Rank-Specific Annotation

  • SetTaxonAtRank(taxonomy, rank): Annotates the sequence with taxid and scientific name at a specified Linnaean rank (e.g., "species", "genus"). Sets two attributes: rank_taxid and rank_name. Returns the taxon at that rank (or nil).

  • Convenience wrappers:

    • SetSpecies(...)
    • SetGenus(...)
    • SetFamily(...)
      All delegate to SetTaxonAtRank.

Taxonomic Path & Metadata

  • SetPath(taxonomy): Computes and stores the full taxonomic lineage (from root to species) as a string slice under attribute "taxonomic_path".

  • Path(): Retrieves the stored taxonomic path; recomputes it if missing and a default taxonomy exists.

  • SetScientificName(taxonomy): Stores the sequences species-level scientific name under "scientific_name".

  • SetTaxonomicRank(taxonomy): Stores the taxons rank (e.g., "species", "genus") under "taxonomic_rank".

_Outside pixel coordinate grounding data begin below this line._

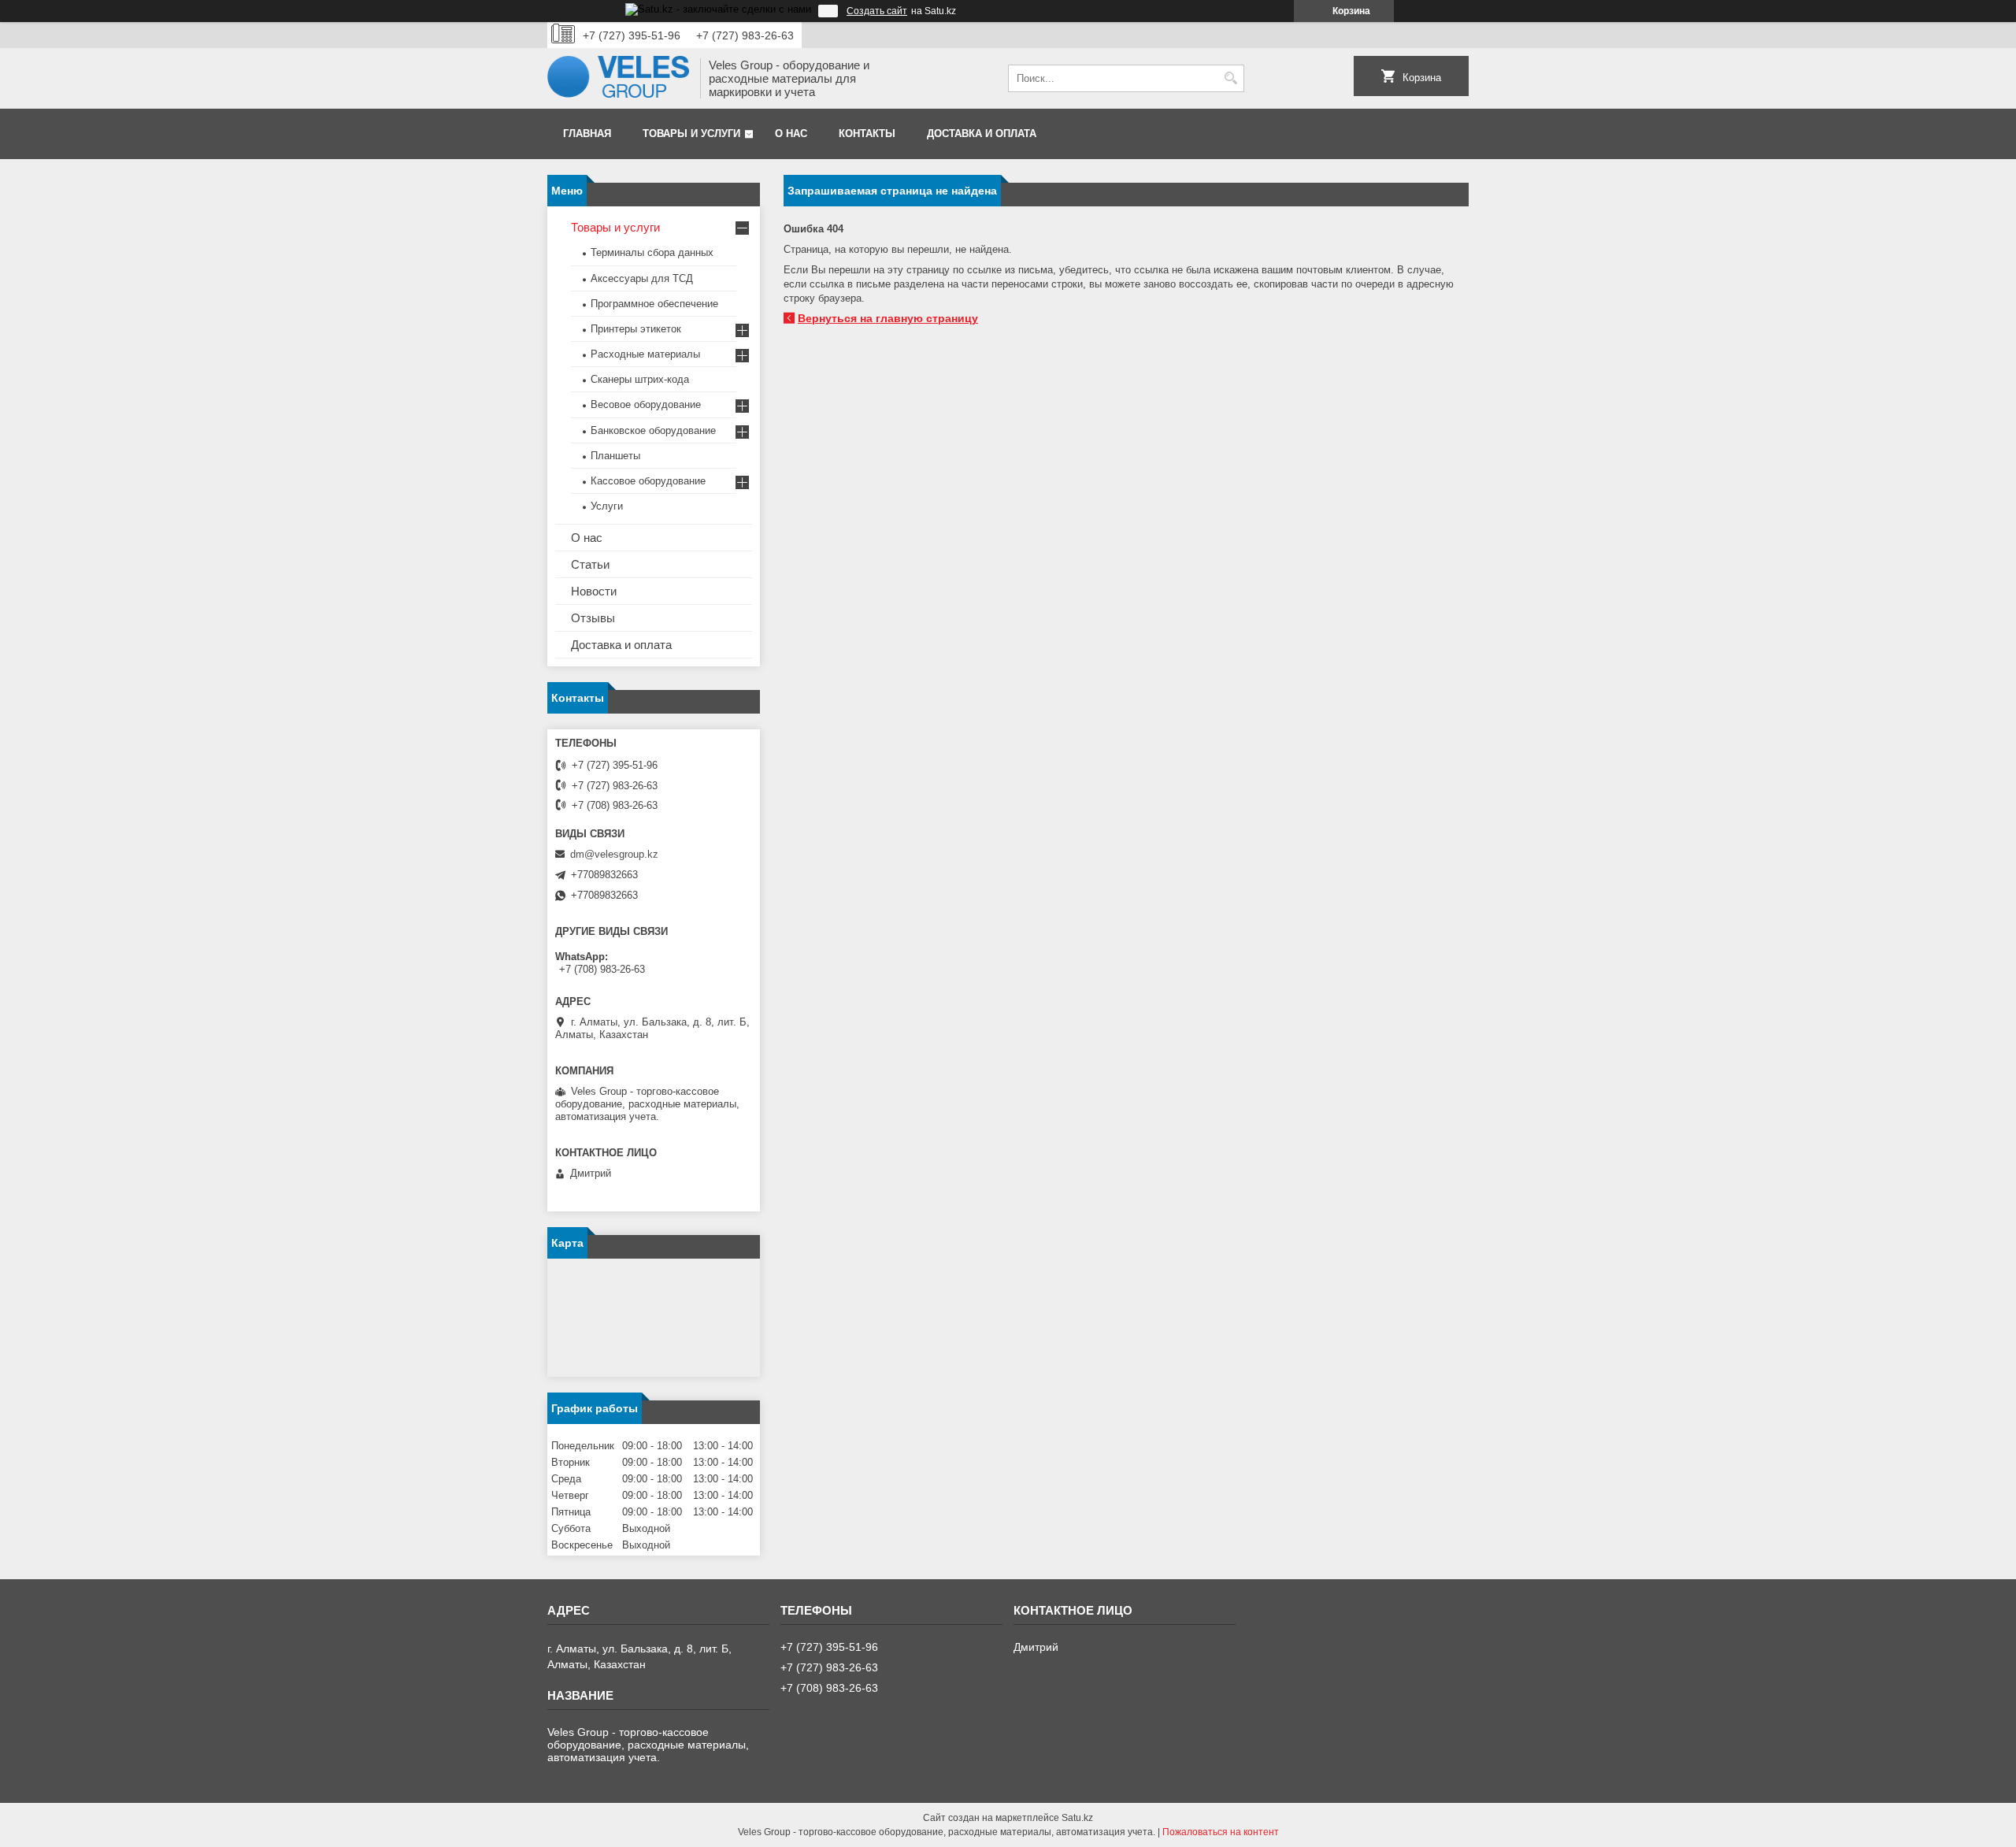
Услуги (607, 506)
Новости (594, 591)
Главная (587, 133)
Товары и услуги (691, 133)
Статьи (590, 564)
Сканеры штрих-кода (640, 379)
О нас (791, 133)
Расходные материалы (645, 354)
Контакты (867, 133)
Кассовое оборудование (648, 481)
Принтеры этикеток (636, 329)
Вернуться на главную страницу (888, 318)
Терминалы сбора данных (652, 252)
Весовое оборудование (646, 404)
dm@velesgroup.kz (614, 854)
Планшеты (615, 456)
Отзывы (593, 618)
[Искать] (1230, 78)
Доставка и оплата (981, 133)
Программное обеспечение (654, 304)
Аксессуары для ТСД (642, 278)
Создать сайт (877, 11)
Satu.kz (1077, 1817)
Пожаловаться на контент (1220, 1832)
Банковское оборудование (653, 430)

Error Handling & Configuration

  • Uses logrus and custom logging (obilog) for warnings/errors.
  • Behavior on taxonomy mismatches (e.g., unknown taxid, alias) is configurable via obidefault settings.
  • Ensures type consistency: taxid must be string, int, or float; invalid types trigger fatal errors.

All methods are designed for seamless integration into bioinformatics pipelines, enabling robust taxonomic profiling of sequencing data.